Arenson, the Times’ beat writer for higher education, took as an example a story she wrote recently profiling black males in New York City’s colleges.

“They’re rare, and there are real problems keeping them there,” she said.

In her investigation into the matter, Arenson found herself engaging in discourses with academic administrators as to how to fix the problem. Those discussions made it difficult to maintain a professional focus.

“You do have interesting discussions, and that’s part of the fun of the beat,” Arenson said. “It’s a fine line that we walk. We’re very definitely not there to tell [educators] how to do things.”

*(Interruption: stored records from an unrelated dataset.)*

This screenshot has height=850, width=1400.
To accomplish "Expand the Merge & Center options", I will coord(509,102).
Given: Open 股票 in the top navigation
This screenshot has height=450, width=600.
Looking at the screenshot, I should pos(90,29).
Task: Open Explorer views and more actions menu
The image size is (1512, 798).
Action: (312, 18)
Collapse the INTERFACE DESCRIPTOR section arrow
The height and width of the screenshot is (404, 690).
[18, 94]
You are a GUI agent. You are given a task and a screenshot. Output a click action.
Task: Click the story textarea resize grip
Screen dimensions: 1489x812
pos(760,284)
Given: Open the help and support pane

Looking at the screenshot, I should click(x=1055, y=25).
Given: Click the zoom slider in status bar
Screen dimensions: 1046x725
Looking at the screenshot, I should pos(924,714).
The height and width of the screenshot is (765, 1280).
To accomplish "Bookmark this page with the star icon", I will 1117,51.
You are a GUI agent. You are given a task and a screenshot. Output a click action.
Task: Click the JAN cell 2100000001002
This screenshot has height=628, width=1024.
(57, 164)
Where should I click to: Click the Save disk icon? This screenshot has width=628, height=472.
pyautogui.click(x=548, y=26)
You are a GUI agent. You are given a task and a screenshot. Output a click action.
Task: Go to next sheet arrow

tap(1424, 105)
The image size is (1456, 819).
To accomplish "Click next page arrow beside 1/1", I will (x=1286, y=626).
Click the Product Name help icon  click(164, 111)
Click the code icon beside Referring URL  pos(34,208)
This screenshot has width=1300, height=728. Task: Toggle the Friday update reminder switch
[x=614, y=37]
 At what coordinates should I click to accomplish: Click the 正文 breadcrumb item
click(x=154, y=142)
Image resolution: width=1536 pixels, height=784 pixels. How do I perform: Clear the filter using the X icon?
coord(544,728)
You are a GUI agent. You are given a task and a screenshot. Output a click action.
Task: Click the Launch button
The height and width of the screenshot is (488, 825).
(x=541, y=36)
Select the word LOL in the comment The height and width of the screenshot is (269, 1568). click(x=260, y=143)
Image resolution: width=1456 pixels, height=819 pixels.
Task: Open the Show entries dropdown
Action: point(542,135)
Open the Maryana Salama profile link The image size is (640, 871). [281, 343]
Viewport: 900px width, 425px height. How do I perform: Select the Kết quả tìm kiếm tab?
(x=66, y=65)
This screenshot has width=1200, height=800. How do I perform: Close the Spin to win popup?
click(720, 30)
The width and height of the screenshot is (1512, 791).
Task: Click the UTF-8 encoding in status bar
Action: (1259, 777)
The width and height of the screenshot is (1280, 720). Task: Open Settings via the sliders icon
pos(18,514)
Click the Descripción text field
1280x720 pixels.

Vaishnav faced a slightly different issue when he wrote a story about recent budget cuts that have devastated rural public schools in the Northeast. He didn’t discuss policy directly but made parents aware of policy changes—which spurred many to write to their local school board members.

“When schools don’t have a lot, it hurts a lot more when you take a little away,” he said of his study of the Gateway Regional School District in western Massachusetts, which was forced to eliminate two schools due to cuts.

“I didn’t want a lot of [budget] spreadsheets,” Vaishnav said. “What I wanted to portray to readers was, if these budget cuts happen, how will the picture [of my local schools] I see be different?”

Potier, who works in the Harvard News Office and writes for its weekly publication about University goings-on, said she had different concerns when writing a story about Professor of Economics Caroline M. Hoxby’s campaign to promote charter schools. Where the other reporters stressed the need for balance, she focuses more simply on getting Harvard educators’ views across.

“At the news office, we’re charged with using our access to get a better story,” Potier said. “My main audience is the Harvard faculty and staff...I didn’t really need to show the other side.”

According to J.D. LaRock ’95, who introduced the speakers, the discussion was meant to introduce the Education School to an important aspect of educational policy-making.

“People in education often have a one-sided impression of the media,” LaRock said. “This session helped elucidate the thought processes that reporters go through, and helped Ed School students see that reporters care about the same things they do.”